I think he wants to be able to commute 25 miles round trip every day.


----------



## CXRAndy (10 Sep 2020)

Is his commute hilly or flat? A bigger battery 500Wh or bigger will be better for winter usage, be able to keep the charge level in optimal range 20-90%.

If its their only transport, it really needs guards decent lights and rack mounts. 

Security is another consideration being their only transport. Van Moof has integration with phone app with gps. a built in kick lock. An added D lock to something solid will dissuade most thieves


----------



## samsbike (11 Sep 2020)

The commute is a bit lumpy and west to east, so coming home is slightly uphill (with some short, sharp inclines and a headwind).

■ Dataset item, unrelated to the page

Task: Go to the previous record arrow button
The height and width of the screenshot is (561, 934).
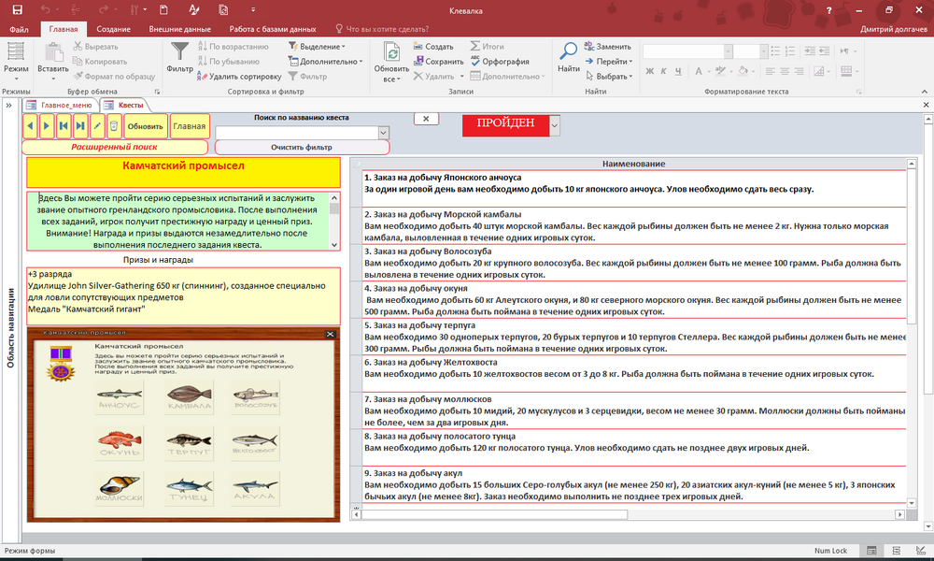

I am inclined to suggest a bigger battery and as much power as possible.

Definitely am advocating lights, racks and guards. Its the Whisper I am angling towards simply because of the bigger battery option and will allow longer days out in the summer.

Also I cant decide what to tell him hub v mid drive. Punctures is much simpler on the mid drive but there is a cost premium involved in that.


----------



## Pale Rider (11 Sep 2020)

samsbike said:


> Punctures is much simpler on the mid drive



You got that right.

The bad old days of hard wired motor wheels are now gone - most hub bikes have an inline plug to allow wheel removal.

However, quite a few have cables which are cable tied to the frame on the motor side of the plug.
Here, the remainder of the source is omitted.